I’m writing this on my new MacBook Air, so it’s hard to believe I’m saying this, but my first Mac was sleek and cute and profoundly cool. Most importantly, it worked. It did what I wanted it to do, which at first was nothing more than to crank out columns of 9-point Times Roman body type and 36-point Helvetica headlines that I could cut and paste onto large sheets of lined paper and deliver to TSP in a format someone had cleverly called “camera ready.”

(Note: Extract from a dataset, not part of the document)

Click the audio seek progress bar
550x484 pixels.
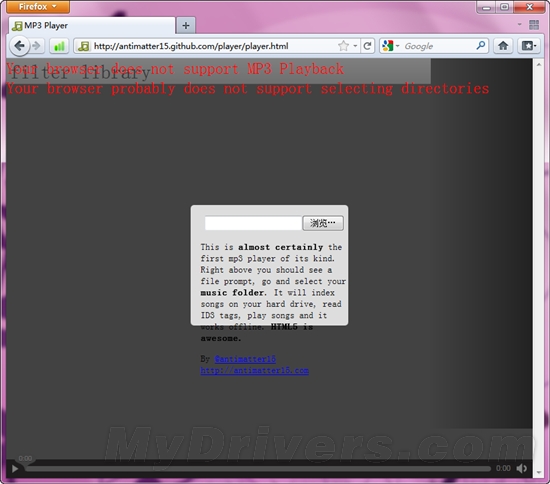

Wow. It was incredible. It changed my life.
Forever.
Of course, that alone didn’t guarantee its success, especially at a place as bureaucratic and provincial as the University of Texas. Fortunately, Michael Dell was still assembling and selling computers from his dorm room on the UT campus, and IBM and Hewlett-Packard and the other conglomerates were napping because somehow, the entire UT campus became Mac-friendly. Everyone had a Mac SE, and we shared tips and gossip and made fun of the poor schmucks over in the Business School pounding away on a Compaq or a Commodore or an Osborne 1.
We pitied them.
We were first-generation MacAddicts, and by and large, we’ve remained loyal, some of us fiercely so. There was a time in the mid-1990s that I feared Apple might collapse. Steve Jobs had been forced out. Not even Sears would sell Apple computers. For a moment, it looked as if IBM and Microsoft — the twin evil empires — might prevail. My next-door neighbor at the time was a stockbroker, and I once told him I was thinking of buying Apple stock, which at the time had plunged to maybe ten bucks a share.
“We should,” he agreed.
But we didn’t — to my ever-lasting sorrow and regret, because shortly thereafter, Jobs returned, and Apple introduced the iMac and the iPod, and the rest, as they say, is history.
I’ve been a Mac aficionado for almost half my life. One of the worst days of my life came in the summer of 1998. I was teaching in Budapest, Hungary and met with the directors of the Center for Independent Journalism to inspect the computer lab. All PCs — running Quark. I came to understand the true meaning of “Kafkaesque.”
Ten years later, I wrote, edited, designed and paginated a 200-page, 11 x 17 history of the UIL — the organization for whom I worked for almost 30 years — on a 13-inch MacBook Pro. I patched and repaired stacks of vintage photos and cranked out pdfs that I emailed to a publisher in Missouri. The project ruined my posture so bad that I ended up in an emergency room with nerve spasms that required three shots of steroids and a few months of physical therapy, but that was my fault — not the computer’s.
My MacBook Pro performed brilliantly.
This new MacBook Air is working pretty damn well too, but then, I knew it would. The young man assisting me at the Apple Store asked me, “Now, are you familiar with the Macintosh?”
“What year were you born,” I asked in reply.
“1991.”
“I got my first Mac five years before you were born,” I said.
He grinned and gave me a high-five.
Look, I know it’s naïve to gush over Macintosh and Steve Jobs, but I’m going to anyway. Steve gave me the iMac when the rest of the computer world was peddling the VisiGoth xT5600. He created a culture that encouraged “outside the box” thinking long before “outside the box” became a cliché. The culture produced technology that gave us something as simple yet brilliant as a power cord with little hooks and a magnet on the end. What genius!
Steve Jobs was my generation’s Einstein, Edison, Tesla.
He enriched my life and the lives of every person even remotely connected to writing, editing and publishing.
We owe you, pal, and will forever. Rest in peace.